March 27, 2013
Cinnamon Raisin Bread
Ahhh, cinnamon raisin bread. Just the smell of it cooking makes me smile. I haven't had it in so long, I think I forgot for a brief time how much I love this bread. So good straight out of the oven, but really you can use this bread for many things - toast, french toast, and for an endless array of sandwiches. For me, since I am a sweet & savory kinda girl, so I love using it for sandwiches - the weirder the combination, the better (tuna, chicken salad, turkey, egg salad, etc.)
I have tried different recipes and methods, all producing slightly different results. Sometimes the recipes I tried didn't rise so well, or took very long to rise. After doing some research I discovered a theory that the cinnamon in the dough counter-acts the rising agent of the yeast. I don't know if this is true or not because I haven't tried making it without the cinnamon mixed into the dough, but it is next on my list of experiments for this recipe.....just so I can see for myself if it really matters.

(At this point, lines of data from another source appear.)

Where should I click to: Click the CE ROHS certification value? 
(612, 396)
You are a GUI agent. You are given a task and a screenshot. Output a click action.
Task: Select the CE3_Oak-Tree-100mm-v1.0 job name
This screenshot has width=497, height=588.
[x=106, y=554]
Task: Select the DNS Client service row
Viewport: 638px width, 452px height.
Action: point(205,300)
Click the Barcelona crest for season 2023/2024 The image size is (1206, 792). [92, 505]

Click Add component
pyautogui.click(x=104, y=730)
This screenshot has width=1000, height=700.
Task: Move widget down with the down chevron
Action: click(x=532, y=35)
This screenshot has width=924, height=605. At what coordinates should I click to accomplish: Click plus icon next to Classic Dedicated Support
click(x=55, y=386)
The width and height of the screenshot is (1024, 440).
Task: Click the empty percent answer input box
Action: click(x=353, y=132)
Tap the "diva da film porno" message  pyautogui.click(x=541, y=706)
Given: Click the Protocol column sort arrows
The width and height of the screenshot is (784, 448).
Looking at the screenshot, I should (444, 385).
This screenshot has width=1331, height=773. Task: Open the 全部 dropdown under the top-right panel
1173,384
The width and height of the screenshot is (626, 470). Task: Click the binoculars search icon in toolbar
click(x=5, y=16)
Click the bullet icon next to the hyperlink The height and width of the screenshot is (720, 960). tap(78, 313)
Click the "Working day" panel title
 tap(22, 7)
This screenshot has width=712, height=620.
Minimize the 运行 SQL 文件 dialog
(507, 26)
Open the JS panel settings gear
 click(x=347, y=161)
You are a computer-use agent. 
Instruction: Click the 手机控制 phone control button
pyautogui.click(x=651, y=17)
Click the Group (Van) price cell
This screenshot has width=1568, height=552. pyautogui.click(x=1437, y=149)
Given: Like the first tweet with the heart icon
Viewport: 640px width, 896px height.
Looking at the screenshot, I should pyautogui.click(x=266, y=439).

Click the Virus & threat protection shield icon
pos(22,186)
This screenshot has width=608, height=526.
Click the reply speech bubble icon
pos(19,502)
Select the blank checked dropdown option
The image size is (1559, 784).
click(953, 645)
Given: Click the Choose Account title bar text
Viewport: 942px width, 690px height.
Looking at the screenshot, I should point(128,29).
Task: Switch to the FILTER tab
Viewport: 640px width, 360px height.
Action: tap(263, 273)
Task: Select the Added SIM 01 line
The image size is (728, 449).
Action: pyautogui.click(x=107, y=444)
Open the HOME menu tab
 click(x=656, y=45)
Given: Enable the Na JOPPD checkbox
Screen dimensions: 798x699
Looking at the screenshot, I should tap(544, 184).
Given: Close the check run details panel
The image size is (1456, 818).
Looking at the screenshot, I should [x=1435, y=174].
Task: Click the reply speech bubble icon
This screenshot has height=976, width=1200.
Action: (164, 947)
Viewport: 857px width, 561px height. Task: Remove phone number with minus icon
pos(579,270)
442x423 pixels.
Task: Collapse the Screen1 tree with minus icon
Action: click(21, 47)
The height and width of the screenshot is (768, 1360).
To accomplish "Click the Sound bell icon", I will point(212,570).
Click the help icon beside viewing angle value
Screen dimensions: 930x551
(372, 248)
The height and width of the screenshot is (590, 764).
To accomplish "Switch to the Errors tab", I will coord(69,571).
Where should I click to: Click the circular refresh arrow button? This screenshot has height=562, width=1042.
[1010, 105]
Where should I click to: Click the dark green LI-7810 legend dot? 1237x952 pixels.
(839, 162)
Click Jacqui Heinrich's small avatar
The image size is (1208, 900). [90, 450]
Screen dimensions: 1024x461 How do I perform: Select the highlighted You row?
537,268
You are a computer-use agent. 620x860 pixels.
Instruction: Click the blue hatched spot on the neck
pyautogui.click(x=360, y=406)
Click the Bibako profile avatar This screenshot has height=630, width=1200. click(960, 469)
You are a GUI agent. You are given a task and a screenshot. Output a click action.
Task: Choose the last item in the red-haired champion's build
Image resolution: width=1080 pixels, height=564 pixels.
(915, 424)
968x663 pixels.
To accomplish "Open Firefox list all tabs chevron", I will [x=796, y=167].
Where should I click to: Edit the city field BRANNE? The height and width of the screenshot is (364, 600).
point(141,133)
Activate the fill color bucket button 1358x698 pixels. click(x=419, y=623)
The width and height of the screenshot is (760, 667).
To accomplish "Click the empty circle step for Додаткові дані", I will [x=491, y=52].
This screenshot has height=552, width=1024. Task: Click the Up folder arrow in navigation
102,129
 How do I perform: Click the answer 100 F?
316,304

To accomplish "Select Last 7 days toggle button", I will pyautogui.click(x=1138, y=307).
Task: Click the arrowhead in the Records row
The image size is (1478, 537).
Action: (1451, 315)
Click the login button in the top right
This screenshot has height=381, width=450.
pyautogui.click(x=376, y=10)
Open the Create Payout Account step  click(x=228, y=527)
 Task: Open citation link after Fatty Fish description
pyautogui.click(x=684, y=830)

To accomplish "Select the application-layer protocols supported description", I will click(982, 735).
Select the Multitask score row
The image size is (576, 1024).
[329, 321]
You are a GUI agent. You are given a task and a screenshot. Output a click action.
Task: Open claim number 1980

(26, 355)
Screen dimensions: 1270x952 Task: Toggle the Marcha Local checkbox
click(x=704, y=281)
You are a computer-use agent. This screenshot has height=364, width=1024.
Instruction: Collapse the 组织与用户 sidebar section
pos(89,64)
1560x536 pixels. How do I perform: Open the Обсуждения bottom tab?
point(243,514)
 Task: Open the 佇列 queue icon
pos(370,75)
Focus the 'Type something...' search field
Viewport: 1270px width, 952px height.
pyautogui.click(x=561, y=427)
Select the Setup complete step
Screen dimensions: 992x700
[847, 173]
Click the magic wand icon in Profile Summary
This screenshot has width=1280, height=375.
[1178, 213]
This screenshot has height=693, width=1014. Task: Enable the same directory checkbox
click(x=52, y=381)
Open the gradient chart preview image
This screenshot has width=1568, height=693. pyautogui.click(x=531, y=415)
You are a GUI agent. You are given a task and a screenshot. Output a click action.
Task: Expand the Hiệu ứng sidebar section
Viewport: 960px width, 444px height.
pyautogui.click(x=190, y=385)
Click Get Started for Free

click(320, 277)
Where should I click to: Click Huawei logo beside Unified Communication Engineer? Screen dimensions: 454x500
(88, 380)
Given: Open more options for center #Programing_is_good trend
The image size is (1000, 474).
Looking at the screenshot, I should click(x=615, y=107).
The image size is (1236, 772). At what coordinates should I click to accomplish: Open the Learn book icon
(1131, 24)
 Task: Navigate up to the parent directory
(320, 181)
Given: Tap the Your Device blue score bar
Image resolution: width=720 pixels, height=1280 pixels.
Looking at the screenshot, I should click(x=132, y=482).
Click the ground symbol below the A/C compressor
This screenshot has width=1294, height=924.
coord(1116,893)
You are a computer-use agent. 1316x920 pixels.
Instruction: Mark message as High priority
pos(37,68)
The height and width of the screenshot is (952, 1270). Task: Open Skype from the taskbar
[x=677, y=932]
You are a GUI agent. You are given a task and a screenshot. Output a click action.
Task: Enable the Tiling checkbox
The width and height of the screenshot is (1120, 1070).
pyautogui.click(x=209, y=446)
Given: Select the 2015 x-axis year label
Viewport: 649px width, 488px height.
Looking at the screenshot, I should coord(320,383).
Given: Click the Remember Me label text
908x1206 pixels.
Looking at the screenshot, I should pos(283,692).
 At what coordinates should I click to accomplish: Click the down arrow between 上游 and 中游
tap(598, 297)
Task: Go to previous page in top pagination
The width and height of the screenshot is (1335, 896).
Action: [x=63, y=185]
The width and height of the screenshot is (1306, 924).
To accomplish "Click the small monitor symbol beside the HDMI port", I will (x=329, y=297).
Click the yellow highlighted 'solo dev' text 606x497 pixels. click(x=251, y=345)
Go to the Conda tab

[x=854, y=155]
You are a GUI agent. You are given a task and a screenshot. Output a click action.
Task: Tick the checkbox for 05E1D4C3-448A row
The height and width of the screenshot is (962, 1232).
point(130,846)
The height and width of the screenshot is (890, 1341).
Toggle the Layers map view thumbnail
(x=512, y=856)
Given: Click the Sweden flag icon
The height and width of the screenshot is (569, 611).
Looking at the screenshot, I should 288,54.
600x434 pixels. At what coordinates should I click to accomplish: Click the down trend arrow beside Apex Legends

For now, here is the recipe I use - it is a compilation of different recipes I've collected and tried. It's delicious. It makes me want to curl up on the couch in front of a fire, wrapped up in a blanket and sipping some coffee while munching on this bread all toasted up and slathered with butter. Mmmmm.....too bad I don't have a fireplace, but you get the idea ☺
Cinnamon Raisin Bread
1 1/4 tsp instant yeast
2 tsp sugar
1/2 tsp salt
1/2 tsp cinnamon
1 egg, beaten
1 3/4 cups bread flour
1/4 cup whole milk (or buttermilk)
1/3 cup warm water
1 tbsp shortening, room temp
1/2 cup raisins
1 egg beaten with 1 tbsp water
1/2 cup sugar mixed with 2 tsp cinnamon
In the bowl of an electric stand mixer, fitted with a dough hook, stir together the yeast, sugar, salt, cinnamon and flour. Add the milk, water, egg and shortening and mix on medium-low until it comes together to form a ball. Mix for 5 minutes, add the raisins then mix for another 2 minutes. Sprinkle a little flour on the counter and turn out the dough. Knead it for a couple of turns by hand just to make sure the raisins are well incorporated.
With a rolling pin roll the dough out into a 10" x 12" rectangle. Brush with the egg wash, then sprinkle the sugar & cinnamon mixture on to cover the entire surface. Roll the dough up to form a loaf and place into a loaf pan that's been coating with cooking spray. Spray the top of the dough lightly with cooking spray and cover loosely with plastic wrap. Place pan in a warm area of your kitchen and let it rise for 3-4 hours. Once it's risen high enough (to the top of pan or higher), place in oven that's been preheated to 350. Bake for 20 minutes, rotate pan and cook another 20-30 minutes. If you tap on the top (or some say the bottom) of the loaf it should sound hollow, and it should be a nice golden brown. Remove bread from pan and cool completely on a wire rack.